[Collected data]

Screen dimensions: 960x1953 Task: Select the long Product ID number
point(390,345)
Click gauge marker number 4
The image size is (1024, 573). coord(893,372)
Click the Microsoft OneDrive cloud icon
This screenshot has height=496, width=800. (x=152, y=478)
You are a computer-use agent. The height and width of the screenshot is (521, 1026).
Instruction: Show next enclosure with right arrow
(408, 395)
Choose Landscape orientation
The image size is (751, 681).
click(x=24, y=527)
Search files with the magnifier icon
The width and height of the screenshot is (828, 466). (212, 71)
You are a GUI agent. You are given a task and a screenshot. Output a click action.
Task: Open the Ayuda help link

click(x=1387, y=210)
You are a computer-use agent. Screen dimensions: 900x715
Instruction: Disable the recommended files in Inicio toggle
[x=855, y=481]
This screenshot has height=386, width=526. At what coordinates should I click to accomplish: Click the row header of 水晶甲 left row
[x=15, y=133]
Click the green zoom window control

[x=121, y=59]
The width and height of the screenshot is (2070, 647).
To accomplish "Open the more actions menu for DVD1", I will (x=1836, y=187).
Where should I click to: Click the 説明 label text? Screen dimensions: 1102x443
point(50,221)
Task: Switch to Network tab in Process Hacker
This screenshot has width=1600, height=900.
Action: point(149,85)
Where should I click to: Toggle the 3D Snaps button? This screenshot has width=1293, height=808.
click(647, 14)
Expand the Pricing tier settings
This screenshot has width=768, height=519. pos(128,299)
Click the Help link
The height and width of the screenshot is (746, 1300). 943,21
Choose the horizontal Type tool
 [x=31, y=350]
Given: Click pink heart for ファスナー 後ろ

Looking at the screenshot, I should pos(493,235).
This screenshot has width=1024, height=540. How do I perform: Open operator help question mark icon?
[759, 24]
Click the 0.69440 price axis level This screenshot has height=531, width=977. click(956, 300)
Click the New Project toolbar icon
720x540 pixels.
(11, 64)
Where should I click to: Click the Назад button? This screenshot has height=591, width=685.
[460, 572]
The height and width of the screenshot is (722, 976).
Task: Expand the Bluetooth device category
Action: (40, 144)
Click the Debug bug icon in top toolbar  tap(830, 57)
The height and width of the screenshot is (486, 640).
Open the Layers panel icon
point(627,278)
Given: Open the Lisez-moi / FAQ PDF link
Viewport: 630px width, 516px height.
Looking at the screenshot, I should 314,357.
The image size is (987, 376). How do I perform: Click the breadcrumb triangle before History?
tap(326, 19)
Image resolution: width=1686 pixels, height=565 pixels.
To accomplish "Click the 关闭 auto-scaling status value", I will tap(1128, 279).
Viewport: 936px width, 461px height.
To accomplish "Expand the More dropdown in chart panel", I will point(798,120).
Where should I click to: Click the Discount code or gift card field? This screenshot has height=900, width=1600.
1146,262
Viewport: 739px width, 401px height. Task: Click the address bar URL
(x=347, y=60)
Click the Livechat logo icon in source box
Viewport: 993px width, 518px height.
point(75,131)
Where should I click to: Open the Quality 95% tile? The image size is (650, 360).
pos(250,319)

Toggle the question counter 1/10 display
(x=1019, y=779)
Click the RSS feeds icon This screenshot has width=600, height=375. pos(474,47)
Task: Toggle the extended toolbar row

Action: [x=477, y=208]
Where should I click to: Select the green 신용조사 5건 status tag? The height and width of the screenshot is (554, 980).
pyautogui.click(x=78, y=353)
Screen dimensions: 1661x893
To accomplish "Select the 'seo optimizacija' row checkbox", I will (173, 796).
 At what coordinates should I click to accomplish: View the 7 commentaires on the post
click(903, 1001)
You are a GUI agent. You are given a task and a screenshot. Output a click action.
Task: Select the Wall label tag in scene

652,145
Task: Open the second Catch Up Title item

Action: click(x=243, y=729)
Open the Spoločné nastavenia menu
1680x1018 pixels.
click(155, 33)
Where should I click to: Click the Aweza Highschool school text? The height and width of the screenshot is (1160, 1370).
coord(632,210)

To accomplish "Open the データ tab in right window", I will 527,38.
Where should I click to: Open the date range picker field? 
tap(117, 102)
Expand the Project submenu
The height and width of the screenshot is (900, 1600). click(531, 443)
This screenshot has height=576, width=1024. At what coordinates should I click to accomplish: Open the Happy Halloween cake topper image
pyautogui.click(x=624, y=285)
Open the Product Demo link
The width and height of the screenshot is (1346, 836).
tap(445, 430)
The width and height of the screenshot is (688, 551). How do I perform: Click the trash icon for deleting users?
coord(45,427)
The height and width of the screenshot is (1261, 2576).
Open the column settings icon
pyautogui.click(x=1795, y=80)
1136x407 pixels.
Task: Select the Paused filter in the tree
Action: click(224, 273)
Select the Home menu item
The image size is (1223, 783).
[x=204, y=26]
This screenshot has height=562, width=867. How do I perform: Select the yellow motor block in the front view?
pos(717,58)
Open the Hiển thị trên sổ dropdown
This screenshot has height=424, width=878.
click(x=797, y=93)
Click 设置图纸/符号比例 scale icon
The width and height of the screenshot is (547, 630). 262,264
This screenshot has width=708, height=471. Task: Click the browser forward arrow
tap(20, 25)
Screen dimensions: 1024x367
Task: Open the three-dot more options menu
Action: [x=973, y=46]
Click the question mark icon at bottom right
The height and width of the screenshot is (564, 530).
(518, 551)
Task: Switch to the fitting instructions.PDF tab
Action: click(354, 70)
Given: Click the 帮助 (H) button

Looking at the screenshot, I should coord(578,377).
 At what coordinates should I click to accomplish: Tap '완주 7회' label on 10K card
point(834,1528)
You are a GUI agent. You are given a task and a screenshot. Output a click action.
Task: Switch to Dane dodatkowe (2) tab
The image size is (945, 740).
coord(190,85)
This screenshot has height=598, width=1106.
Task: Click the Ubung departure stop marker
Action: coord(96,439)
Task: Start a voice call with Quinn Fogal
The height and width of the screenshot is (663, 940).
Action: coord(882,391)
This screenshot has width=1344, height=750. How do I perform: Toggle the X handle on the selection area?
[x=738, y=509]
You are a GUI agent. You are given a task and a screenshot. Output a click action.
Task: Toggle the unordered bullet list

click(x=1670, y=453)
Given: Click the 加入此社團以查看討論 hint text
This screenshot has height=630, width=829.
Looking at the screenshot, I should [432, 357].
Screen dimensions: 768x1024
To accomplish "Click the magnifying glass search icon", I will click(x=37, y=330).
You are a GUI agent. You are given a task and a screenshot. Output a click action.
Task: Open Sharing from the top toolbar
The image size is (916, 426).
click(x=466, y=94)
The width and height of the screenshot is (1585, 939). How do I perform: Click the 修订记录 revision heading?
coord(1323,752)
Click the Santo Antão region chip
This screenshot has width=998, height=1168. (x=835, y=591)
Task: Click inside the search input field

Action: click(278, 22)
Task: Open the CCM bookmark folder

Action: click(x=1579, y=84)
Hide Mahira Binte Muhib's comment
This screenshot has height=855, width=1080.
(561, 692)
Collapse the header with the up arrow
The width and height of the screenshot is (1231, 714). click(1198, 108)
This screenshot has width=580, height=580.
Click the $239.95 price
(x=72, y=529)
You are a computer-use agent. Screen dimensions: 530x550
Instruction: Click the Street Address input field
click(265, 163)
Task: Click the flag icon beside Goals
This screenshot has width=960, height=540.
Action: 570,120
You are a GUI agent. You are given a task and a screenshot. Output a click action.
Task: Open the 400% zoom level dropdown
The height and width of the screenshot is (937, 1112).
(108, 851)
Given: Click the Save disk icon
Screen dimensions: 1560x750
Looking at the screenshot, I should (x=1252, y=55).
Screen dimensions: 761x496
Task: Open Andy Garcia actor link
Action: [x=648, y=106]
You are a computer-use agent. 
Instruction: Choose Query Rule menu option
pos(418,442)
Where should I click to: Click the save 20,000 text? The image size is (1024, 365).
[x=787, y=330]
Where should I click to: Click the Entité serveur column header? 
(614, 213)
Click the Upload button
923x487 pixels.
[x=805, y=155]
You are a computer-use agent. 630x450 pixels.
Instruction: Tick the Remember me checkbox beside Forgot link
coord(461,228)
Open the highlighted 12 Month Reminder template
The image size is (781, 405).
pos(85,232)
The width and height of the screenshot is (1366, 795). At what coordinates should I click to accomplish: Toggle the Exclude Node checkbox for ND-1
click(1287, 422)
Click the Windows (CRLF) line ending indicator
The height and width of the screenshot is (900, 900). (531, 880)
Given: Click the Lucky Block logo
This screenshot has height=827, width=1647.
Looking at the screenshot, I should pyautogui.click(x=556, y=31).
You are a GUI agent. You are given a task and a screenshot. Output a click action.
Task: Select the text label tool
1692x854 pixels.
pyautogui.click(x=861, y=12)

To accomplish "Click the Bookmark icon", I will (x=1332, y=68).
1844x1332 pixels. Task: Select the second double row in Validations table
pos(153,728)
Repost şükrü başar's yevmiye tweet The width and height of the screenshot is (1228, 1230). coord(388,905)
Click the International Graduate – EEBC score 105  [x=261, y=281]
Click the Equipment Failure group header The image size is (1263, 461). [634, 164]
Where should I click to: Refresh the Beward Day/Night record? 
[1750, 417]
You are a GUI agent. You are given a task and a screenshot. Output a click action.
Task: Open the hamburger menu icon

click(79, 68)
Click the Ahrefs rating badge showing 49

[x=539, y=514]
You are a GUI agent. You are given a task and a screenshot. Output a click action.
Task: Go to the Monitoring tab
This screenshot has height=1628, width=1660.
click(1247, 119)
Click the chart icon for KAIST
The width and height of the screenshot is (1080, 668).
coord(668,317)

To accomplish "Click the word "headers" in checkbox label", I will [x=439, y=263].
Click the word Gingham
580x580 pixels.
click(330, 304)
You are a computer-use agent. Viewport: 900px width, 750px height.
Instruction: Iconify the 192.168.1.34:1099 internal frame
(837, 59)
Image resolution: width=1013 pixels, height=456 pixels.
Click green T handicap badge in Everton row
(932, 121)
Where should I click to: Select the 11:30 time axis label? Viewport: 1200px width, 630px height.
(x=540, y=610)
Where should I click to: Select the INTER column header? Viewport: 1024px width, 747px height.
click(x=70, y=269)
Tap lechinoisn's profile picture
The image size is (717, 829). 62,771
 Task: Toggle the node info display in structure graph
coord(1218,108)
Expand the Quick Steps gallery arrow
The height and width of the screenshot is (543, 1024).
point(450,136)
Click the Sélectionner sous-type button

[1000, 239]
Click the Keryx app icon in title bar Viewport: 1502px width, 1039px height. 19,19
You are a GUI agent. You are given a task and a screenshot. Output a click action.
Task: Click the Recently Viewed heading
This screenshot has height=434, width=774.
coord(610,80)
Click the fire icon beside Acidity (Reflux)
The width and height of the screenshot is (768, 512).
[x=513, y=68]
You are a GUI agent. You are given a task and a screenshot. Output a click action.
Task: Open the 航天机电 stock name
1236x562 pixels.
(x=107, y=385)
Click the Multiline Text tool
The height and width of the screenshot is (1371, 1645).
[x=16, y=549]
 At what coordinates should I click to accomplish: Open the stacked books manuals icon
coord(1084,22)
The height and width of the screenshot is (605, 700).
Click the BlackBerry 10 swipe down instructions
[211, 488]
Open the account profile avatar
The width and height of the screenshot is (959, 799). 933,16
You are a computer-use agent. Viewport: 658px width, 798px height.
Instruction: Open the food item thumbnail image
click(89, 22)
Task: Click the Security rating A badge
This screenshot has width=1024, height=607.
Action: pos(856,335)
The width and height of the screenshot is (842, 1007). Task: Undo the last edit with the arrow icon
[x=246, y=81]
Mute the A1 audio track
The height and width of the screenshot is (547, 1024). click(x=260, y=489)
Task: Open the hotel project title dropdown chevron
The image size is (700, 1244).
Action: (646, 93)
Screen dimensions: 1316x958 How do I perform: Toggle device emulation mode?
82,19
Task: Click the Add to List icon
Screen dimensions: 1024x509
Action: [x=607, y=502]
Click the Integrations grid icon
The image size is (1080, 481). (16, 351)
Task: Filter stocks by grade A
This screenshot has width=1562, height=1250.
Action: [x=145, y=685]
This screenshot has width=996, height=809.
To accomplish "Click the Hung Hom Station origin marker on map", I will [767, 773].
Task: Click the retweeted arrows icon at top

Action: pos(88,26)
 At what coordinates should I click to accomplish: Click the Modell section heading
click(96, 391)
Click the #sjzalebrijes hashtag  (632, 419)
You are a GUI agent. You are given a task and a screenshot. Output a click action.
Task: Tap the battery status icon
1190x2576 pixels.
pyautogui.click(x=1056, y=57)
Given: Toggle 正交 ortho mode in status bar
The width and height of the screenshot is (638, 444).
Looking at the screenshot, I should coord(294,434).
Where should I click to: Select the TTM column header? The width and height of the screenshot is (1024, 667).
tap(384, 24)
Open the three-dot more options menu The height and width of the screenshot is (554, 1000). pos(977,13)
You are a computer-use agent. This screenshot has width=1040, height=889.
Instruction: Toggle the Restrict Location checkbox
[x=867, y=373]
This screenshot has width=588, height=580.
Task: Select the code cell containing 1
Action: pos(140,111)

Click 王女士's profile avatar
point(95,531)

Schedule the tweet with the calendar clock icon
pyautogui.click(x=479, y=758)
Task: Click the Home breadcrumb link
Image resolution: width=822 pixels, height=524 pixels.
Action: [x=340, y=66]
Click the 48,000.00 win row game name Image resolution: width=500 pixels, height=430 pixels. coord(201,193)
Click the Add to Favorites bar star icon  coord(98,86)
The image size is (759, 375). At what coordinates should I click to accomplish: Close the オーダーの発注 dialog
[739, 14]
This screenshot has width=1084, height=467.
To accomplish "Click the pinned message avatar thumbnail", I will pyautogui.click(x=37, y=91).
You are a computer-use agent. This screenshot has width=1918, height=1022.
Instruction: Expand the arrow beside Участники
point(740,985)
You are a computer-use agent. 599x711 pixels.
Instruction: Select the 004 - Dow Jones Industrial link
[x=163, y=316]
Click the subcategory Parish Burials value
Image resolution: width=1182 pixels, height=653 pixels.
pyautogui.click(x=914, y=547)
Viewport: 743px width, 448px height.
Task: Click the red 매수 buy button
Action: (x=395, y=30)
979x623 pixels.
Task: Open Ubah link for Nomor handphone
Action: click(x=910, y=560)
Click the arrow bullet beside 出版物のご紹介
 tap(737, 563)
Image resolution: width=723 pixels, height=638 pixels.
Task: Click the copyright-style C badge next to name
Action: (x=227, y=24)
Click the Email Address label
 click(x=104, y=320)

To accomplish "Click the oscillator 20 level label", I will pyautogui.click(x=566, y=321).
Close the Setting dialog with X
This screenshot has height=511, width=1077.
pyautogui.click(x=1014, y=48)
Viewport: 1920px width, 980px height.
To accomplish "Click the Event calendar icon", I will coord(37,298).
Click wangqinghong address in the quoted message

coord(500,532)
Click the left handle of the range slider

### TASK:
Set every line down again exactly. Begin with the first line of the entries and finish with the line containing "The width and height of the screenshot is (2070, 647).".

### OUTPUT OF THE EXERCISE:
Screen dimensions: 960x1953 Task: Select the long Product ID number
point(390,345)
Click gauge marker number 4
The image size is (1024, 573). coord(893,372)
Click the Microsoft OneDrive cloud icon
This screenshot has height=496, width=800. (x=152, y=478)
You are a computer-use agent. The height and width of the screenshot is (521, 1026).
Instruction: Show next enclosure with right arrow
(408, 395)
Choose Landscape orientation
The image size is (751, 681).
click(x=24, y=527)
Search files with the magnifier icon
The width and height of the screenshot is (828, 466). (212, 71)
You are a GUI agent. You are given a task and a screenshot. Output a click action.
Task: Open the Ayuda help link

click(x=1387, y=210)
You are a computer-use agent. Screen dimensions: 900x715
Instruction: Disable the recommended files in Inicio toggle
[x=855, y=481]
This screenshot has height=386, width=526. At what coordinates should I click to accomplish: Click the row header of 水晶甲 left row
[x=15, y=133]
Click the green zoom window control

[x=121, y=59]
The width and height of the screenshot is (2070, 647).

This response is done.